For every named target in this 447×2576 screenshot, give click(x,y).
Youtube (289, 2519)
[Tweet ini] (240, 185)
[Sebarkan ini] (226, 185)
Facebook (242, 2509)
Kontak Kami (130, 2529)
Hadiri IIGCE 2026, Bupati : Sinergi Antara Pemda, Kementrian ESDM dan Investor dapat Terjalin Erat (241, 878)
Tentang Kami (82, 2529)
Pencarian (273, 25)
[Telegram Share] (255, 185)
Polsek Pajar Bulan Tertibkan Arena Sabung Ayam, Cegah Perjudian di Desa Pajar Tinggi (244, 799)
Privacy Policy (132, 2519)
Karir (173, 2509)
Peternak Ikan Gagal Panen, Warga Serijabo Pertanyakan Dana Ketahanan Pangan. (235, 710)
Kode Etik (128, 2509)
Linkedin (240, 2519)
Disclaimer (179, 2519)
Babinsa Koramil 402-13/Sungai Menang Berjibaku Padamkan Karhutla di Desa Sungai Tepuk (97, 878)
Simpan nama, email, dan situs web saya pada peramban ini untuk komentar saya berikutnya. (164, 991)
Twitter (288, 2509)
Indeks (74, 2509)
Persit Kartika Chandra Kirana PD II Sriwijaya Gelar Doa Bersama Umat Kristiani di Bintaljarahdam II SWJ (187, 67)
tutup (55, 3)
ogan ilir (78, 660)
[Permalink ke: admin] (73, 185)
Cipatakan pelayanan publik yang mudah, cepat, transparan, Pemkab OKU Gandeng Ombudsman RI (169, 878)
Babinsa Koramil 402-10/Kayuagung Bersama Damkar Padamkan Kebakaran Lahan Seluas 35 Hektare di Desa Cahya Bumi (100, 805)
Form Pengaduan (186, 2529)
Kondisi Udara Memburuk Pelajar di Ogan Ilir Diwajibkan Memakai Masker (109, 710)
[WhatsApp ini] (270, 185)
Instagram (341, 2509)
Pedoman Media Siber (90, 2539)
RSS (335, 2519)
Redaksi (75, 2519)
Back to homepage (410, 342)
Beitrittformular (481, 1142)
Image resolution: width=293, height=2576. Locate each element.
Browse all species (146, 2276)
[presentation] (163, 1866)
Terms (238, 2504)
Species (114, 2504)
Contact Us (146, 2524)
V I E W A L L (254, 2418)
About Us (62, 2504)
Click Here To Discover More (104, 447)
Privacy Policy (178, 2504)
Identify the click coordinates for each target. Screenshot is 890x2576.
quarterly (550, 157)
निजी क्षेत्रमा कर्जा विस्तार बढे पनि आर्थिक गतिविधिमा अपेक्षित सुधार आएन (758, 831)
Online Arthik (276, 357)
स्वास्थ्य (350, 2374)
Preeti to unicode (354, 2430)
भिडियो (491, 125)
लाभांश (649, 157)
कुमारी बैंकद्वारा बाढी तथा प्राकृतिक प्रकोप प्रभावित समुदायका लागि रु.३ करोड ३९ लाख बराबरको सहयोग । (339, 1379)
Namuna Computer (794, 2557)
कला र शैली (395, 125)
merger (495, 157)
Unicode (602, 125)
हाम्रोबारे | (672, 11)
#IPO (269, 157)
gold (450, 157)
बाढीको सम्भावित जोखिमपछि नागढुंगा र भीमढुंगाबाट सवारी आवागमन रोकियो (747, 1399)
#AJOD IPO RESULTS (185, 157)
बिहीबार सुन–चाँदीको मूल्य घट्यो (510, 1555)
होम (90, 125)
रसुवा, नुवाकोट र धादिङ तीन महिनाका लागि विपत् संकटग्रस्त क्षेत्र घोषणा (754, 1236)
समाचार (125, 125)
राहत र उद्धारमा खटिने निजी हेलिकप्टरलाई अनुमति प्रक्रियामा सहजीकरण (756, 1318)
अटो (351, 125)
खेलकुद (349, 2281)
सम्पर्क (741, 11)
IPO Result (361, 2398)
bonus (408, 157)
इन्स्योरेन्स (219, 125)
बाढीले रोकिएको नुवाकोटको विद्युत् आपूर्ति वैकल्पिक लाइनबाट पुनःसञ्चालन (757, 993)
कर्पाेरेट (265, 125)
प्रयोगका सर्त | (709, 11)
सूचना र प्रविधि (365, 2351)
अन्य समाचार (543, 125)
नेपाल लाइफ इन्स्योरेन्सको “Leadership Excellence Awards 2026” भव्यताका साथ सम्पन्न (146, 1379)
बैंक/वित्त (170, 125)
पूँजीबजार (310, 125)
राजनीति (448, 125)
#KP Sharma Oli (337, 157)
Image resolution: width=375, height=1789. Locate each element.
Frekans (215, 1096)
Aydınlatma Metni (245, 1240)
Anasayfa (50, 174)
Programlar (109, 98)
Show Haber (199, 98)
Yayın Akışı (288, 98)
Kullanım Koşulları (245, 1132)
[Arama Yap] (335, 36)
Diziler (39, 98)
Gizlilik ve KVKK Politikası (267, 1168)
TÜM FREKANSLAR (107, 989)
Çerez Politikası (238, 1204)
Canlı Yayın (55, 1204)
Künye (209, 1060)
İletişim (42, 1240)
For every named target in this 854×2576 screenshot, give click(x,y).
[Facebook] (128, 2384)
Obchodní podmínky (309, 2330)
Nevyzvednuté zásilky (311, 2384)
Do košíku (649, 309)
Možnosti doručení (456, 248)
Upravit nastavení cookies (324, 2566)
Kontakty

----

*TASK DESCRIPTION*
Everything from the line with "बाढीको सम्भावित जोखिमपछि" through the line with "For every named target in this 854×2576" should be written out exactly as it appears above, end lines included, and nothing outside that range.

*FINISHED TASK*
बाढीको सम्भावित जोखिमपछि नागढुंगा र भीमढुंगाबाट सवारी आवागमन रोकियो (747, 1399)
#AJOD IPO RESULTS (185, 157)
बिहीबार सुन–चाँदीको मूल्य घट्यो (510, 1555)
होम (90, 125)
रसुवा, नुवाकोट र धादिङ तीन महिनाका लागि विपत् संकटग्रस्त क्षेत्र घोषणा (754, 1236)
समाचार (125, 125)
राहत र उद्धारमा खटिने निजी हेलिकप्टरलाई अनुमति प्रक्रियामा सहजीकरण (756, 1318)
अटो (351, 125)
खेलकुद (349, 2281)
सम्पर्क (741, 11)
IPO Result (361, 2398)
bonus (408, 157)
इन्स्योरेन्स (219, 125)
बाढीले रोकिएको नुवाकोटको विद्युत् आपूर्ति वैकल्पिक लाइनबाट पुनःसञ्चालन (757, 993)
कर्पाेरेट (265, 125)
प्रयोगका सर्त | (709, 11)
सूचना र प्रविधि (365, 2351)
अन्य समाचार (543, 125)
नेपाल लाइफ इन्स्योरेन्सको “Leadership Excellence Awards 2026” भव्यताका साथ सम्पन्न (146, 1379)
बैंक/वित्त (170, 125)
पूँजीबजार (310, 125)
राजनीति (448, 125)
#KP Sharma Oli (337, 157)
Image resolution: width=375, height=1789. Locate each element.
Frekans (215, 1096)
Aydınlatma Metni (245, 1240)
Anasayfa (50, 174)
Programlar (109, 98)
Show Haber (199, 98)
Yayın Akışı (288, 98)
Kullanım Koşulları (245, 1132)
[Arama Yap] (335, 36)
Diziler (39, 98)
Gizlilik ve KVKK Politikası (267, 1168)
TÜM FREKANSLAR (107, 989)
Çerez Politikası (238, 1204)
Canlı Yayın (55, 1204)
Künye (209, 1060)
İletişim (42, 1240)
For every named target in this 854×2576 screenshot, give click(x,y).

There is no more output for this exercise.